Photos 1 and 2 show the basic body of the light. This is the first light I built like this and I took these photos while making some modifications to it—upgrading the older design. On this model I used nuts and bolts with lock washers to fasten things together. For future models I used rivets which I would recommend.
The 4 light reflectors are 8 inches in diameter. The aluminum frame was constructed with 1/16" by 1/2" "L" channel lengths of aluminum. The rivets are 1/8" "medium" length aluminum rivets. The basic outer dimensions of the frame are 16" x 16" x 6" (not including the light reflectors).
Photo 3 shows one of the 6" lengths of aluminum.
Photos 4 and 5 show the piece that I fabricated so I could attach a handle. These were attached at the center on two opposite sides of the 16" x 16" frame (side attached to the reflectors). The piece was cut from an 1/8" thick "L" channel length of aluminum. It is approximately 2" in length. The hole has threads that accept a 1/4" #20 bolt.

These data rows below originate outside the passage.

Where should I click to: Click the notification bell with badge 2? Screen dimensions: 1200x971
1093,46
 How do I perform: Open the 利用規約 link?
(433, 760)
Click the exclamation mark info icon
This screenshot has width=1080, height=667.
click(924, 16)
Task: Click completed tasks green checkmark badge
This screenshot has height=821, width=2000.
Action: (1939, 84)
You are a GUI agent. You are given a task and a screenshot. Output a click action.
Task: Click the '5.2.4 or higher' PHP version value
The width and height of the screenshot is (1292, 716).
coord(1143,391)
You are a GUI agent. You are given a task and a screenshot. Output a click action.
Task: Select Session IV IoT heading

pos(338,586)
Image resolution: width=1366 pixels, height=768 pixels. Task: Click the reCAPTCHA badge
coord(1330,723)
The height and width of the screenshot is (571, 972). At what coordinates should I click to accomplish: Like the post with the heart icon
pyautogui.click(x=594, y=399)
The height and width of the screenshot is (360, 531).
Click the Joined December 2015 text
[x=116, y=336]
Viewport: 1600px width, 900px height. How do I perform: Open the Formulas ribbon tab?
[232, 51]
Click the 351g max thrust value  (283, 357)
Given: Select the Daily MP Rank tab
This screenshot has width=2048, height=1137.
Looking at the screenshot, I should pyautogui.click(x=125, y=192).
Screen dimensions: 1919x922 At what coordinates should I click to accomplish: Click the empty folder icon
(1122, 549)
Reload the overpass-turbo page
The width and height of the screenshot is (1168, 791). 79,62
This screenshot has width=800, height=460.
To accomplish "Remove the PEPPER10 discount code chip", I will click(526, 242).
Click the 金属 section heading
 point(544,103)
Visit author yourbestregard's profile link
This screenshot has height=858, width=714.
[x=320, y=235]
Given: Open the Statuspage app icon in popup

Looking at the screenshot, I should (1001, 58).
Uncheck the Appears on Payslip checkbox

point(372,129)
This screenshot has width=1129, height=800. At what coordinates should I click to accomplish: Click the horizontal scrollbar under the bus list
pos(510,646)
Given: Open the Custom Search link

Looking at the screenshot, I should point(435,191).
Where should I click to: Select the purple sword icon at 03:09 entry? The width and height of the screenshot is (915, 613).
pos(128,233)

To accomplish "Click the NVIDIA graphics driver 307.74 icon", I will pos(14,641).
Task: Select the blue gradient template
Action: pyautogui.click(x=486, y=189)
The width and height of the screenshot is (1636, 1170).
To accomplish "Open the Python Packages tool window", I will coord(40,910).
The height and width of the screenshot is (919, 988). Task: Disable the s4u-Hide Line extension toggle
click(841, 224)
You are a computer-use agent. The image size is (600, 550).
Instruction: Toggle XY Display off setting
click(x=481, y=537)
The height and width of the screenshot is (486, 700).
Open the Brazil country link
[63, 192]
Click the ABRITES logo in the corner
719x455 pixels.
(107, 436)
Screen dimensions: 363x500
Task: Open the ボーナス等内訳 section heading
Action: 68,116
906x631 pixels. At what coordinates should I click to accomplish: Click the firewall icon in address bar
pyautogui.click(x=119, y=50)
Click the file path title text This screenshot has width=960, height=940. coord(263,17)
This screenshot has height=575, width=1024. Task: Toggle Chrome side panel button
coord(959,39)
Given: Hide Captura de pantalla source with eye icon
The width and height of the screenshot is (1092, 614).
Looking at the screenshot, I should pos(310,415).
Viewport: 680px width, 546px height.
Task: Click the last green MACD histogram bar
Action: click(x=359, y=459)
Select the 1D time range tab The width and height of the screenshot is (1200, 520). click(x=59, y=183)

It was created using a "T handle or a tap wrench" and the correct sized drill bit.
Photos 6, 7 and 8 show a smaller different light I constructed that has a "U" shaped channel (made by adding an extra "L" channel) on three sides. I later decided this was perhaps the best way to go in order to hold the diffusion lens to be made later. The channel is a gap of about an 1/8th of an inch.
Photos 9 and 10 show an extra center light that I added by cutting down another aluminum reflector. They also show the start and finish of enclosing the sides and rear openings. To do this I used aluminum flashing and rivets. On the rear I left the four corner spaces open to allow for air to circulate, helping to dissipate the heat.
Photo 16 shows a tapped out hole (to create threads) put at the center of the u-shaped handle/bracket so that the whole unit can be put onto a sturdy tripod.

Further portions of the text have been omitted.